**Exercise:**
Copy exactly the stretch of lines from the one holding "Go to next dates with right arrow" through the last line of the data below, inclusive. Leave out pictures.

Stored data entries

=======

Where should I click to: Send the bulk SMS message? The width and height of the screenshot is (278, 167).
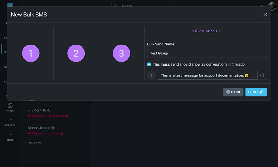pyautogui.click(x=256, y=92)
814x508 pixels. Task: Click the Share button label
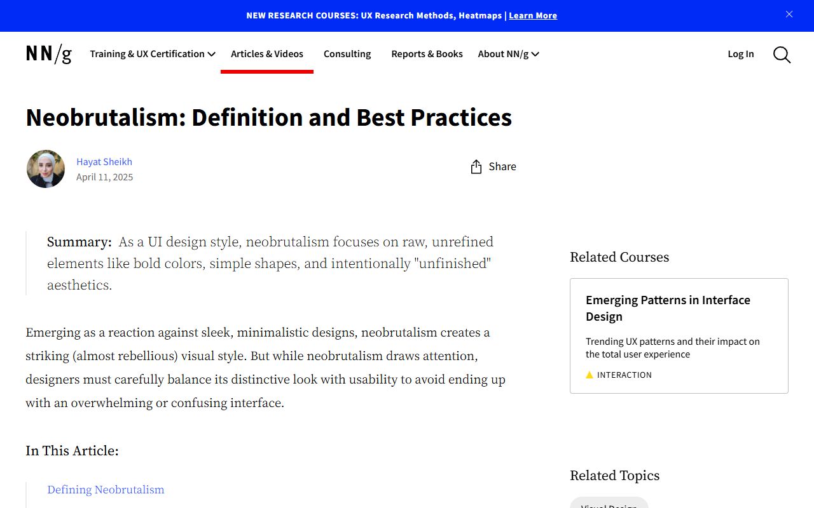[502, 166]
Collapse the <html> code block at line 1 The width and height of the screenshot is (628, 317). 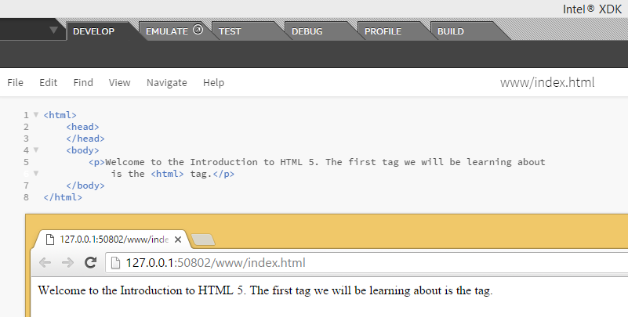(x=35, y=115)
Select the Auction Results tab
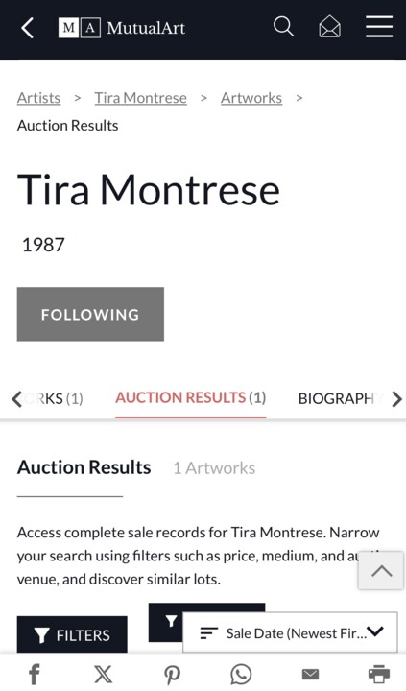 [190, 398]
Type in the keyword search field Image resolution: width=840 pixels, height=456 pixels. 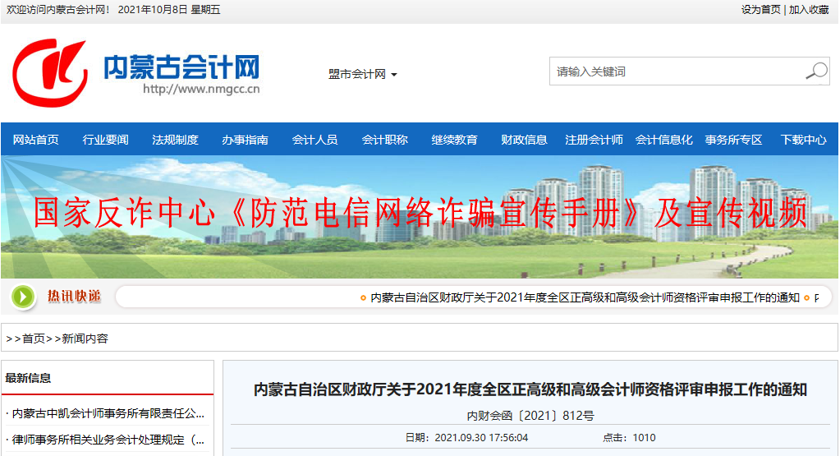click(x=675, y=71)
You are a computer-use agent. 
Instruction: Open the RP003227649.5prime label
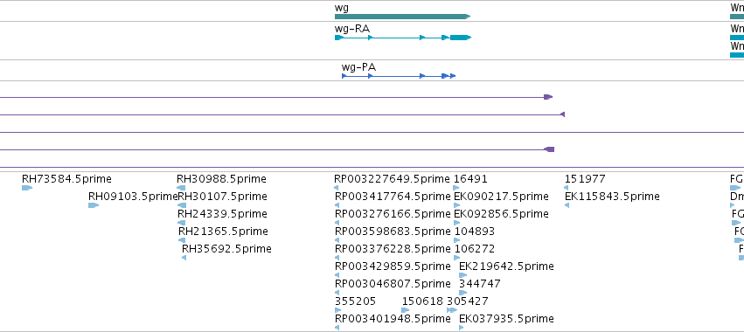(392, 179)
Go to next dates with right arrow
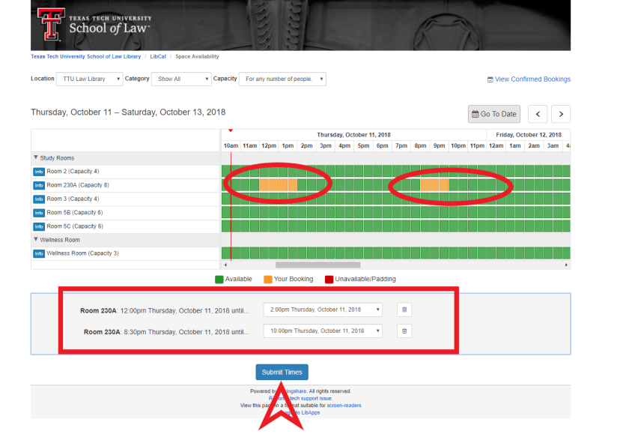The width and height of the screenshot is (629, 446). click(x=560, y=114)
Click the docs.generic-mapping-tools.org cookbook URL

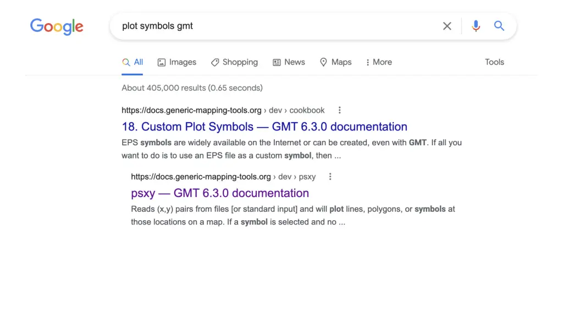click(x=223, y=110)
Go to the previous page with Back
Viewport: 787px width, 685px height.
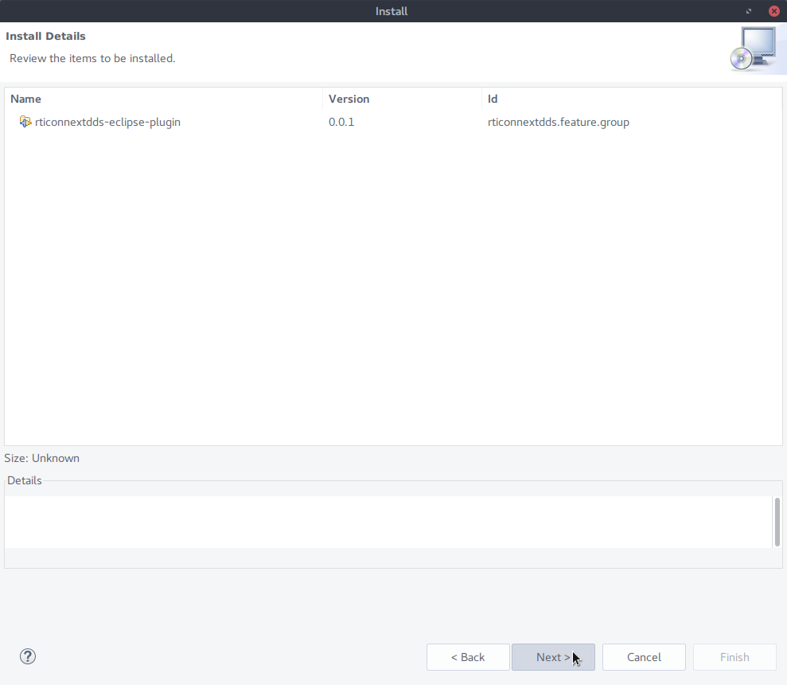pos(468,657)
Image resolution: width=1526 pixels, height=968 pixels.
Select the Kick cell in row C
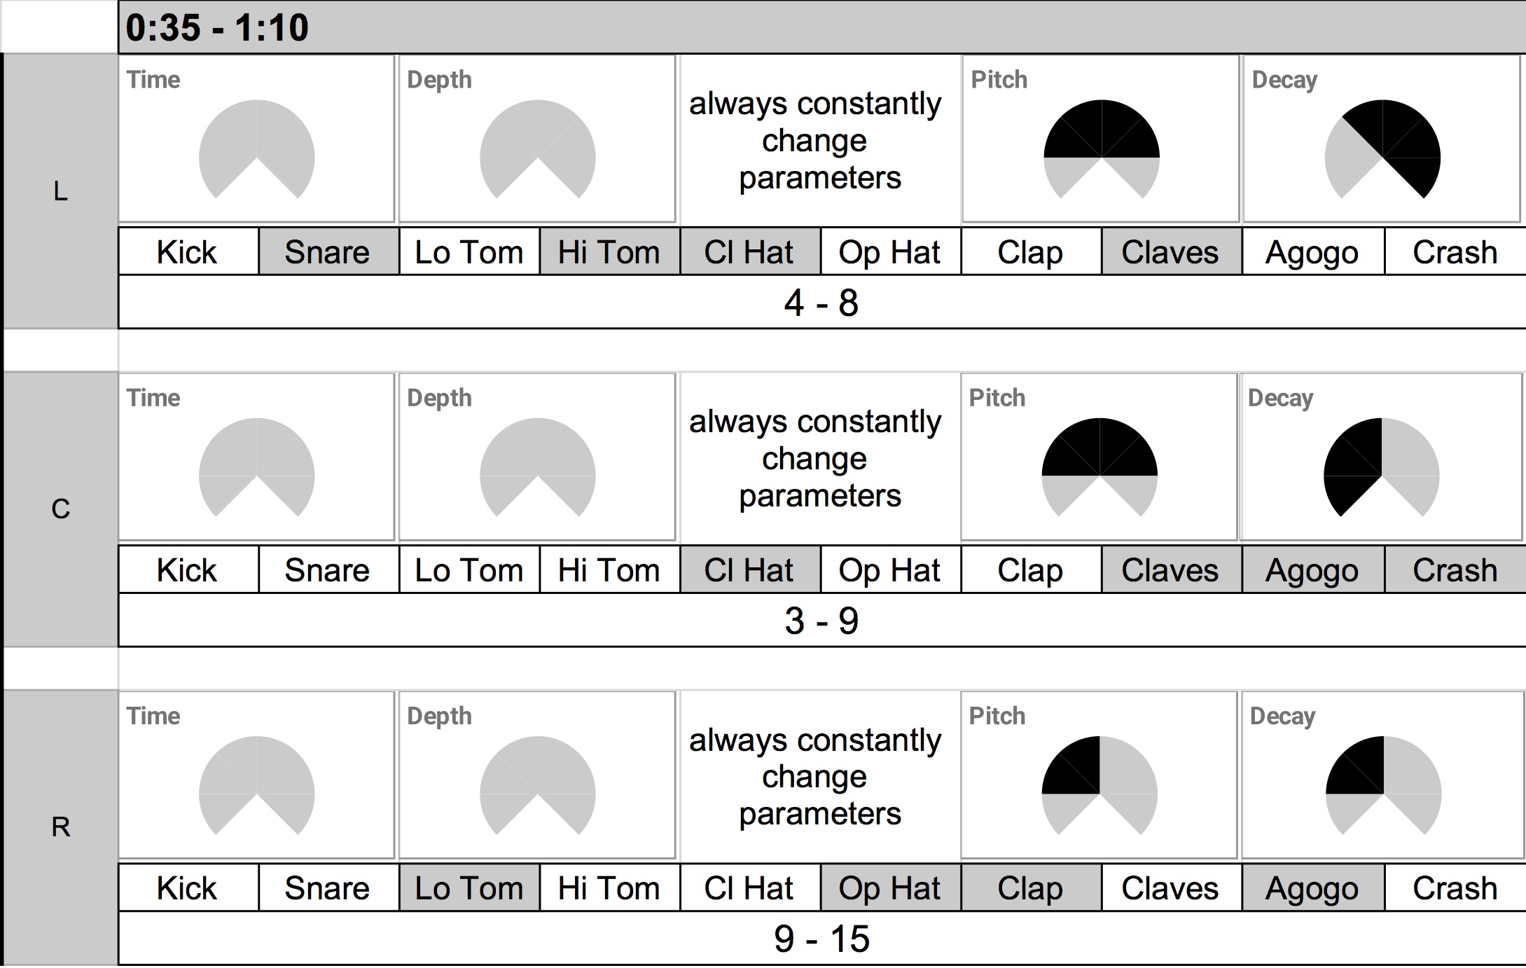187,570
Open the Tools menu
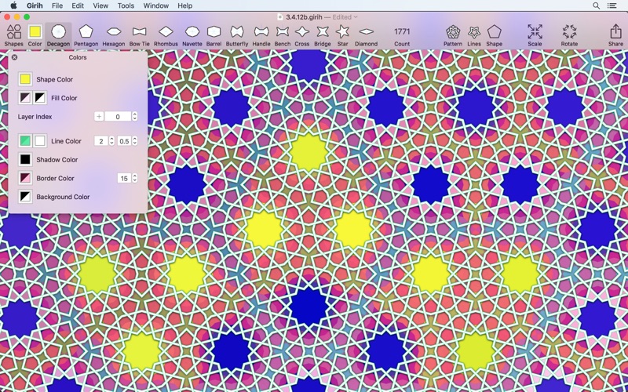This screenshot has height=392, width=628. [x=126, y=5]
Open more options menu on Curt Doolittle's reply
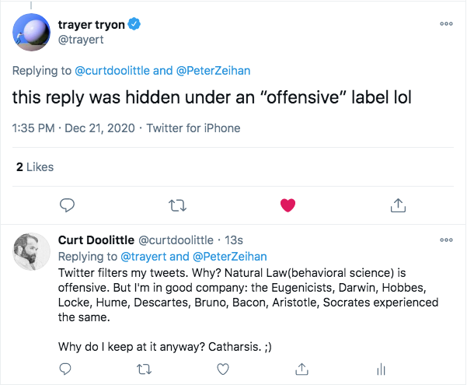 (x=445, y=240)
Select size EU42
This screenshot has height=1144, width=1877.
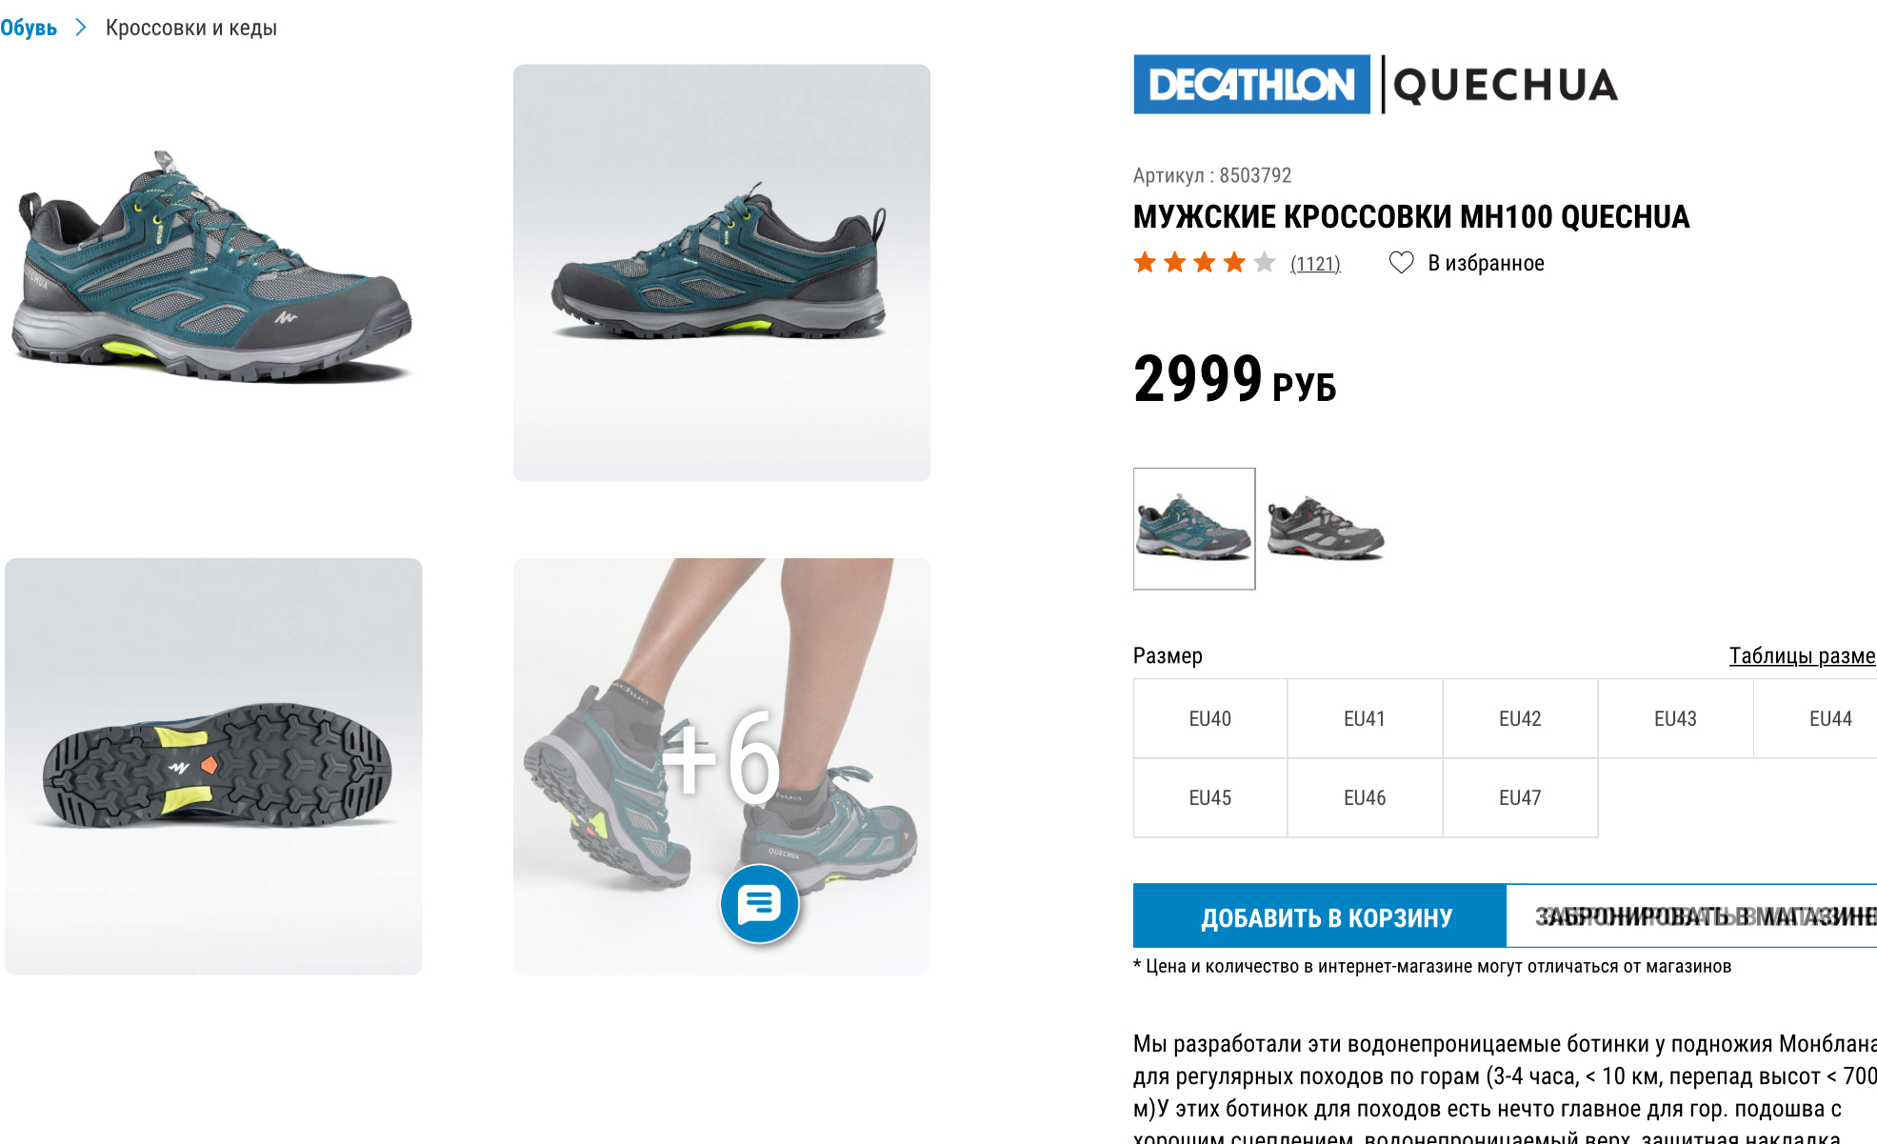click(x=1520, y=718)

=======

**Answer:**
Go to next dates with right arrow
The width and height of the screenshot is (629, 446). click(x=560, y=114)
Click the docs.generic-mapping-tools.org cookbook URL

click(x=223, y=110)
Go to the previous page with Back
Viewport: 787px width, 685px height.
pos(468,657)
Image resolution: width=1526 pixels, height=968 pixels.
Select the Kick cell in row C
187,570
Open the Tools menu
This screenshot has height=392, width=628. [x=126, y=5]
Open more options menu on Curt Doolittle's reply
 (x=445, y=240)
Select size EU42
This screenshot has height=1144, width=1877.
click(x=1520, y=718)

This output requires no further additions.